Soft bedding, nutritional foods plus plentiful time for rumination and resting were among the topics at the 2017 Cow Comfort Conference. Presented by Cornell Cooperative Extension’s North Country Regional Ag Team, the inaugural two-day event focused on enhancing the dairy cow environment.
Cow comfort – via barn and stall design, nutrition, reproduction, and honoring of the cow’s inherent time budget – was discussed as both an animal welfare concern and a road to greater dairy profitability. According to Dr. Kimberley Morrill and fellow dairy team member Lindsay Ferlito, the North Country Ag Team saw a need to expand upon local programming initiatives and work on a regional basis to attract top dairy professionals to address cow comfort issues. By working with dairy educators from other regions of New York, including Betsy Hicks, South Central New York Dairy Specialist, they hoped to bring current research and information to as many New York dairy producers as possible.

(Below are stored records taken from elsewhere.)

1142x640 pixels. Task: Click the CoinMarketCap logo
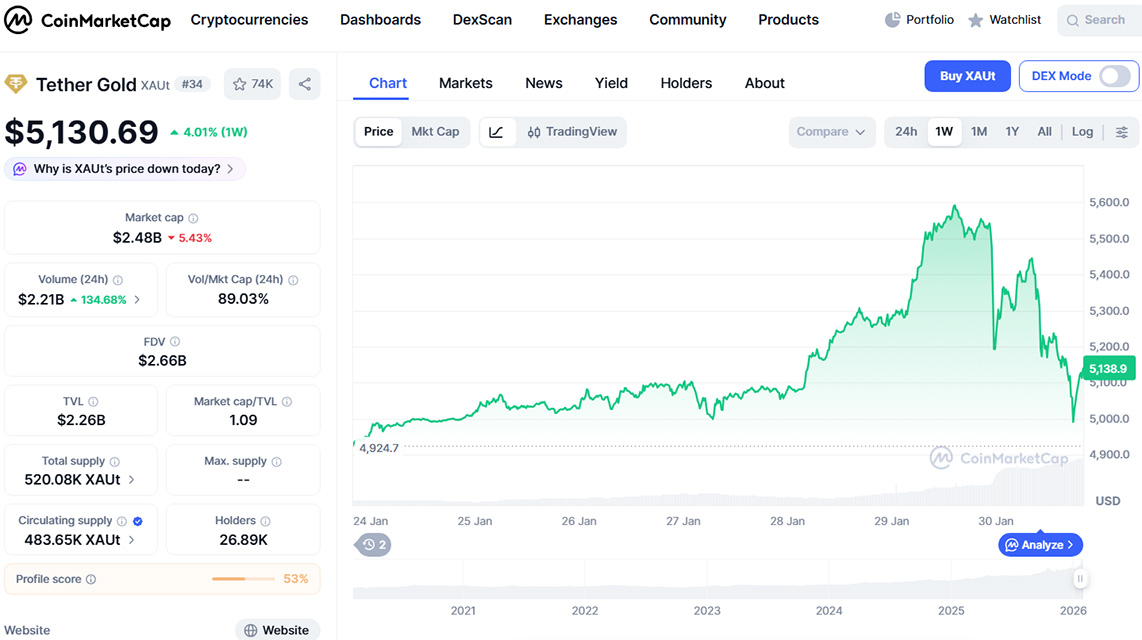click(x=88, y=20)

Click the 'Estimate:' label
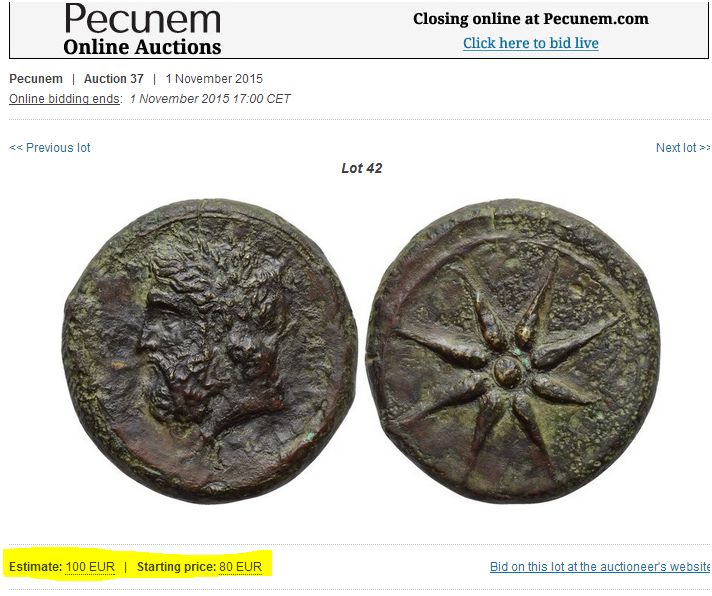tap(35, 567)
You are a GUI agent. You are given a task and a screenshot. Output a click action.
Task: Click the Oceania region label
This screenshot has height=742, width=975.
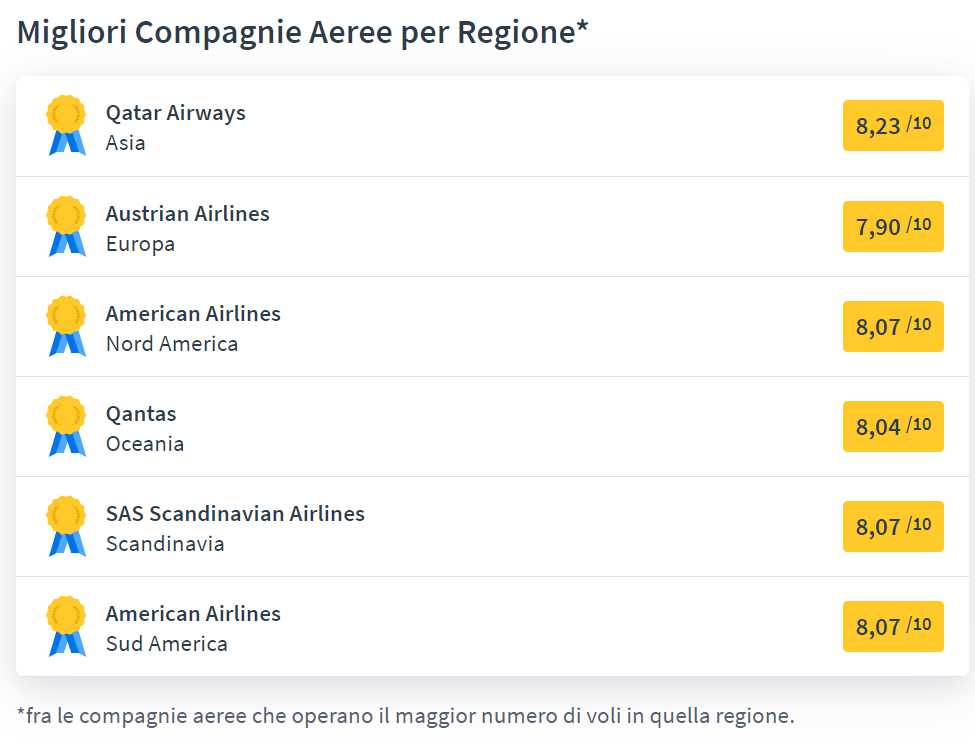[x=145, y=444]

Designed to appeal to dairy farmers, as well as service providers who directly interact with dairy farmers on a regular basis, the conference did just that. Attracting several dozen dairy producers, along with an equal number of Extension professionals and of other industry representatives and graduate students, the 2017 Cow Comfort Conference featured presentations from specialists in dairy barn design, farm economics, dairy research, and animal care.

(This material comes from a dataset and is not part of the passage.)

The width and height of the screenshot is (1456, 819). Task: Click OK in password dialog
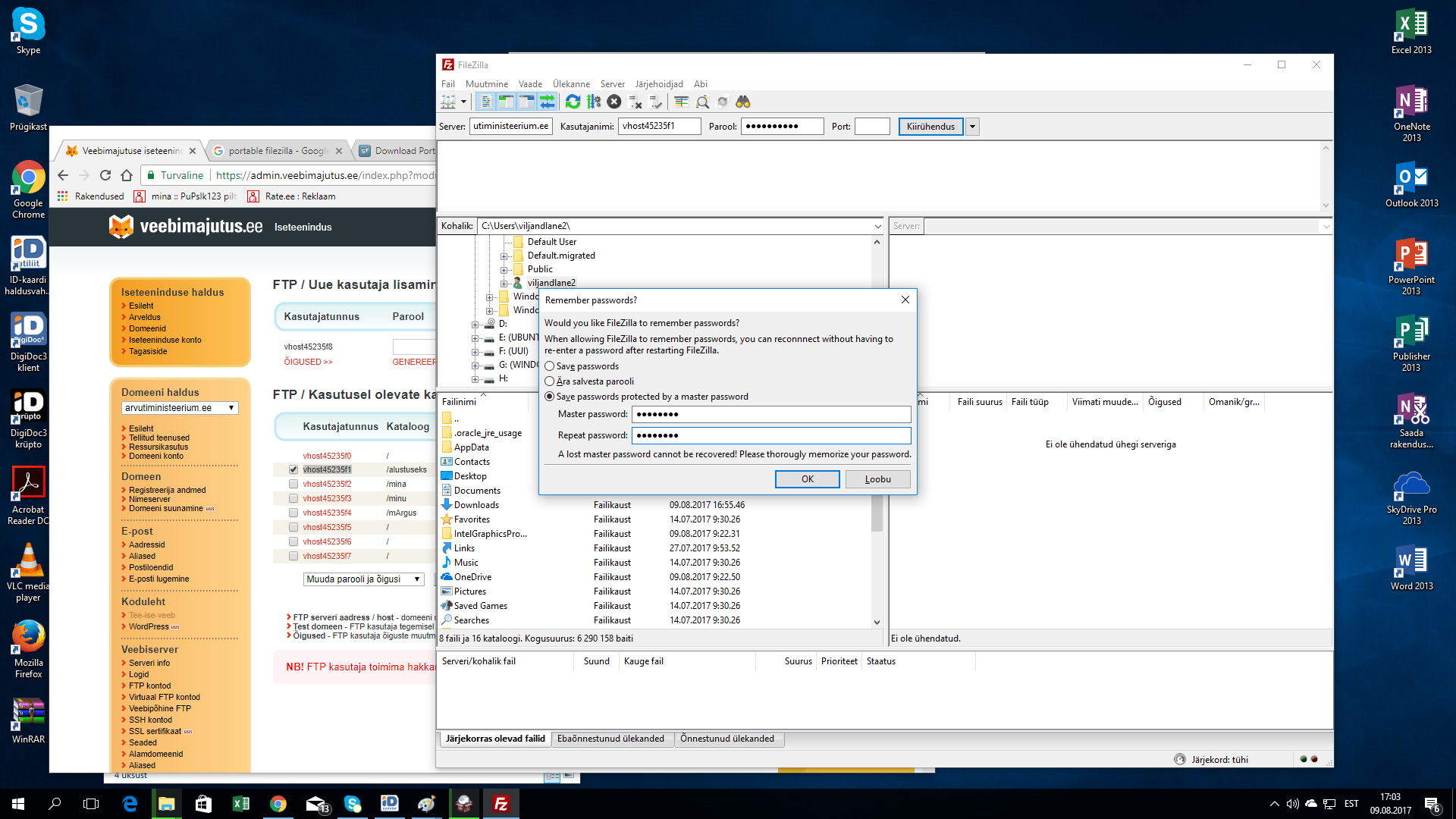(807, 479)
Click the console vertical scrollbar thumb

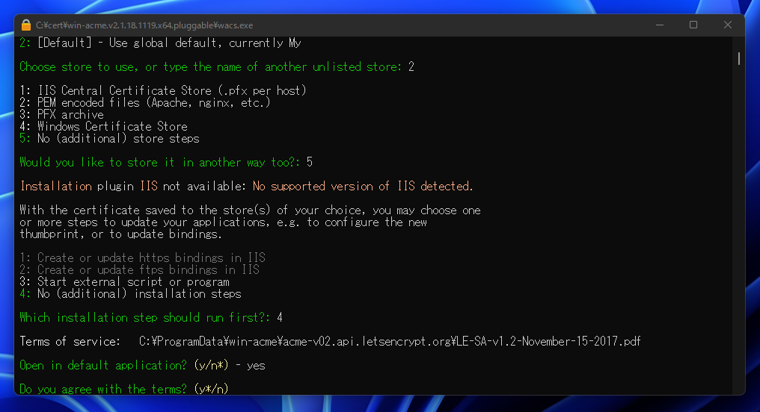coord(739,58)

Using the conference’s theme of “Working with What You Have, and Looking Toward the Future,” presenters discussed retrofitting barns versus rebuilding, assessing current management practices and identifying priority areas, the reduction in milk output due to less than optimal cow environs, and emerging trends in dairy welfare.
Many dairy farmers are utilizing older barns. Ventilation, feed access, water availability and stall size are common issues which impact cow comfort and health, and decrease milk output. Overcrowding of facilities is very common in the Northeast, and impacts the cows’ ability to express their natural behaviors, decreasing comfort and increasing stress.
Cows have very little unscheduled time in the natural rhythms of their day, said Dr. Heather Dann of the Miner Institute. Milk output decreases significantly when cows aren’t able to get the needed 10-14 hours of lying time they naturally require. Cows will sacrifice feeding to get more resting time, so intake will drop. Rumination standing up is not of the same quality as resting rumination, either. Cows standing too long are at higher risk for lameness.
Overcrowding, so stalls are not available; uncomfortable stalls; cow dominance limiting stall use for others in the group; lameness, which means the cow takes longer to reach the parlor, the feed bunk, or the water trough; and herd management practices which keep cows from resting areas too long are some of the common concerns limiting comfort and impacting production.
Good management practices can help overcome these issues. Milk production increases of approximately 3.7 pounds of milk, per cow each day, for every hour’s increase in lying time per day, can be expected, Dann noted.
Overstocking allows producers to expand the herd without adding to the fixed costs. Even though overcrowding leads to less milk per cow, the additional cows – up to a point – will add enough milk, at a lower per cow cost, to compensate.
But the economics of milk production are more complicated, explained Albert De Vries from the University of Florida.
The marginal profit of adding another cow to a 100 percent stocked pen is a function of the added milk output from the new cow, minus the decrease in milk output which occurs to all cows in the pen due to overcrowding. How much milk loss actually occurs is not well agreed upon in the research. The marginal profit is not only dependent upon the yield loss seen with overcrowding, but also varies with the price of milk. “Milk price will have a major effect on optimal stocking density,” De Vries said.
Emily Yeiser Stepp, director of the FARM Animal care Program, National Milk Producers Federation explained the program’s scope and addressed emerging animal welfare topics — a subject that on the mind on many consumers and retailers. The use of antibiotics, GMO crops, debudding cows, dairy animal housing and calf care are topics of interest which the industry will need to address.
It is anticipated that subsequent Cow Comfort Conferences will address various aspects within the overarching scope of the topic each year, Dr. Morrill said. Bedding alternatives, barn and stall construction, feed and nutrition, or handling and transportation practices are some examples of topic areas around which future conferences could focus.